Baxter had managed to escape the spider by the time he appeared the next year, in season four's "Son of Return of the Fly II". Although he still had the ship's computer for company, the exile evidently didn't do Baxter's mind any good, as he steadily began to act more and more like a fly, being fascinated by bright lights, craving sugar, being unable to focus on complicated tasks, and not even being able to remember exactly who it was he wanted revenge on, or why. With the computer's help and guidance, he was able to return to Earth through a small rift in the fabric of space-time, and captured the Turtles in order to lure Shredder into combat. Unable to bear the thought of anyone other than him destroying the Turtles, Shredder answered Baxter's challenge, but in the battle that ensued, the computer was destroyed, leaving only a circuit board that housed its intelligence behind. Shredder fled back to Dimension X, but when Baxter attempted to pursue him, Krang shut the portal down before Baxter emerged, again stranding the fly in interdimensional space.

Baxter's next appearance, in season five's "Landlord of the Flies," was a distinctly anomalous one. Without the computer at his side or any explanation for how he escaped his interdimensional banishment, Baxter was already back on Earth when the episode began, with a new ability: his continually devolving fly-like mentality had given him the ability to communicate with other flies, and he assembled the insects into an army in a plot to get revenge on Shredder. By this time, however, the Technodrome was stranded in the polar wastes of the arctic, and the frigid air proved distinctly inhospitable to Baxter and his fly family, stopping his scheme before it even got started. Krang was intrigued by his new ability, however, and struck a deal with Baxter, promising to transform him back into a human again if he helped them. Baxter proceeded to terrorize the city with his family army, but was one again shot off into another dimension at the episode's conclusion by Donatello's portable portal generator.

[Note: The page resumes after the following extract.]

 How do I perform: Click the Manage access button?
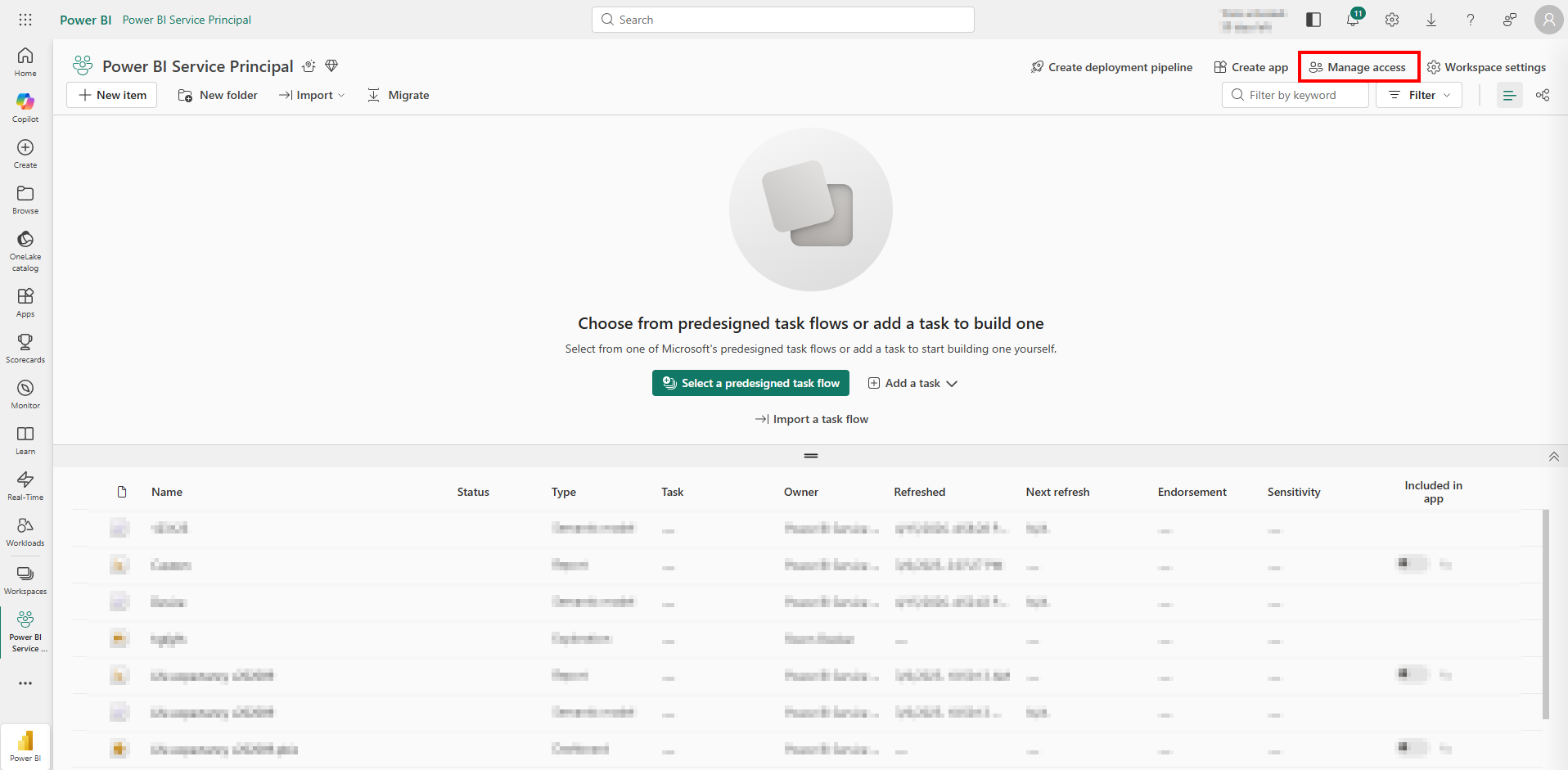click(1358, 67)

In his final appearance, in season seven's "Revenge of the Fly", it was as if "Landlord of the Flies" had never happened: Baxter was in limbo, with the computer's remains, and with Krang credited for trapping him there. It was, ironically, Krang who was responsible for releasing Baxter, when he attempted to open a portal between Earth and Dimension X, and the malfuncioning device wound up opening a gateway to Baxter's prison. Quickly escaping, Baxter plugged his computer friend into the Technodrome's databanks, giving him complete control over the fortress, allowing him to lock up Shredder and his cohorts. Seeking revenge against the entire world, Baxter stole a sample of Krang's mutagen, and combined it with the genetic material of various insects stolen from a research lab, using the resultant concoction to transform humans into mutant insects, including the crew at Channel 6. The computer reminded him that he had forgotten about the Turtles, and he used his insect minions to capture them, but when questioned about what, exactly, they had ever actually done to him, Baxter admitted he couldn't even remember. Eventually, the Turtles were able to overpower Baxter, and forced him to lead them back to the Technodrome so that they could steal Shredder's retro-mutagen ray and return the mutated humans to normal. In the chaos that ensued, the computer was destroyed, and once the retro-mutagen ray had been found, Baxter snatched it up and flew off through a dimensional portal, intending to use it to return himself to normal. While the Turtles gave chase, Shredder attempted to close the portal of the group before they could re-emerge, but the Turtles beat the clock, reclaiming the ray and making it back through in time, Baxter, however, was not so lucky, and was once again lost in limbo, never to appear again.

Baxter was voiced by Pat Fraley in the show. He also had a twin brother named Barney Stockman, also a mad scientist and with the same voice, who threw fits whenever the Turtles confused him with Baxter. Barney Stockman appeared in the episode "Raphael Knocks 'Em Dead".